Proof of chinese remainder theorem, showing that Isomorphism is surjective

Question

So I was trying to proof the chinese remainder theorem, which (in its general form) says:
Let $R$ be a Ring (with unity) and $I_1,...,I_n \subset R$ Ideals such that $I_i+I_j=R$ for $i\not=j$. Then: $$R\diagup (I_1\cap...\cap I_n) \cong \bigoplus_{i=1}^n R\diagup I_i$$ Now the general way of going about this, is to show that $$\phi: R\diagup (I_1\cap...\cap I_n)\rightarrow \bigoplus_{i=1}^n R\diagup I_i \quad ,\; a+(I_1\cap...\cap I_n)\mapsto (a+I_1,...,a+I_n)$$ is an isomorphism.
So far I could show that $\phi$ is well-defined, linear and injective.
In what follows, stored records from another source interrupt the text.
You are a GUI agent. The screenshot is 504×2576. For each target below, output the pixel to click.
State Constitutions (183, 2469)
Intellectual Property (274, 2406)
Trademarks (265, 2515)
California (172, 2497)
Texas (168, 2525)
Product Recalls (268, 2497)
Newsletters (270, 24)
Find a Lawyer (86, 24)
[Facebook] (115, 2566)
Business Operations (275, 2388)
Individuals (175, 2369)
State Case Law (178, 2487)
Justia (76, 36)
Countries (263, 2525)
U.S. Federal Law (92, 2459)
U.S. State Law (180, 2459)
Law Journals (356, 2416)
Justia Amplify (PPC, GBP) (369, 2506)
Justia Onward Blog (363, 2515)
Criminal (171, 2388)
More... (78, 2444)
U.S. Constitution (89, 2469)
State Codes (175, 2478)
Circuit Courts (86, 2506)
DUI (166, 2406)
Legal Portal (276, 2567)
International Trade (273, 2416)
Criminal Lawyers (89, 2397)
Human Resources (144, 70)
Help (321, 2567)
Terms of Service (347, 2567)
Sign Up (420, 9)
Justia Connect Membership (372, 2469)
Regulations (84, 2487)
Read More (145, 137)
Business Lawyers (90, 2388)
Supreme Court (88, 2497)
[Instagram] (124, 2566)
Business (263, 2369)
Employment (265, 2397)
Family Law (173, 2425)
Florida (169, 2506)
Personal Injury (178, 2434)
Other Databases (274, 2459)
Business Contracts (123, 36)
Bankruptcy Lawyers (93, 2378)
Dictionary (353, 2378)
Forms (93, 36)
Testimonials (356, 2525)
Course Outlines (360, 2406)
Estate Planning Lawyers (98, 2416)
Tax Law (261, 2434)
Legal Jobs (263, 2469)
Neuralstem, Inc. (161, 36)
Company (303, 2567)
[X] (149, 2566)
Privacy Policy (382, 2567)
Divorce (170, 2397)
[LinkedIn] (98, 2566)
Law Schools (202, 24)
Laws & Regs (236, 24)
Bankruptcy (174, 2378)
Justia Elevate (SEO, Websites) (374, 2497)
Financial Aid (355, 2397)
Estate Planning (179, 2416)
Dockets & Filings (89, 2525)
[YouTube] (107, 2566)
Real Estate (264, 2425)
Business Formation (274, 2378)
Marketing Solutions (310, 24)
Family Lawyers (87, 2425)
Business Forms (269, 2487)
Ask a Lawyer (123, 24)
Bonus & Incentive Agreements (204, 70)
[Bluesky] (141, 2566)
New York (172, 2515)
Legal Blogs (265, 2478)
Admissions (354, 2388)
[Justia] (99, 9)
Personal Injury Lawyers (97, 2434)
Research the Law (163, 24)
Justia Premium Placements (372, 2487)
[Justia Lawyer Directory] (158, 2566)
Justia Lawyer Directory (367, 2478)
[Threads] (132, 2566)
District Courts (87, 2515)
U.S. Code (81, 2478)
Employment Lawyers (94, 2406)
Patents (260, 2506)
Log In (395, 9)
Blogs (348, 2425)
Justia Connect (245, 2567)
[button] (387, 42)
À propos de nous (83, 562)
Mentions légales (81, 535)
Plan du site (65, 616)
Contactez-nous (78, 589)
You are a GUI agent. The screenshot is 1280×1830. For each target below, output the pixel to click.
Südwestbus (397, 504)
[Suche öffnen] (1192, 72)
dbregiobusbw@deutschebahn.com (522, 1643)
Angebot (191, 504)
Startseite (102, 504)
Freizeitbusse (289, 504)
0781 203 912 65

I was however not able to show surjectivity . Here´s my approach for $n=2$:
Let $\;(p+I_1, q+I_2)\in (R\diagup I_1) \oplus (R\diagup I_2)$ than since $I_1$ and $I_2$ are coprime there exist $\;p_1, q_1 \in I_1$ and $\;p_2, q_2 \in I_2$ such that $p=p_1 +p_2,\; q=q_1+q_2$ and hence: $$\phi (p_2 +q_1+(I_1\cap I_2))=(p_2 +q_1+I_1,p_2 +q_1+I_2)=(p_2 +I_1, q_1+I_2)=(p+I_1, q+I_2)$$ so $\phi$ has to be surjective. Any hints on how to go about the general case?

Answer 1

Hint:

Proceed by induction on $n$. All you need to show is that if $I_1,\dots,I_n$ are pairwise coprime, then $I_1\cap\dots\cap I_{n-1}$ and $I_n$ are coprime.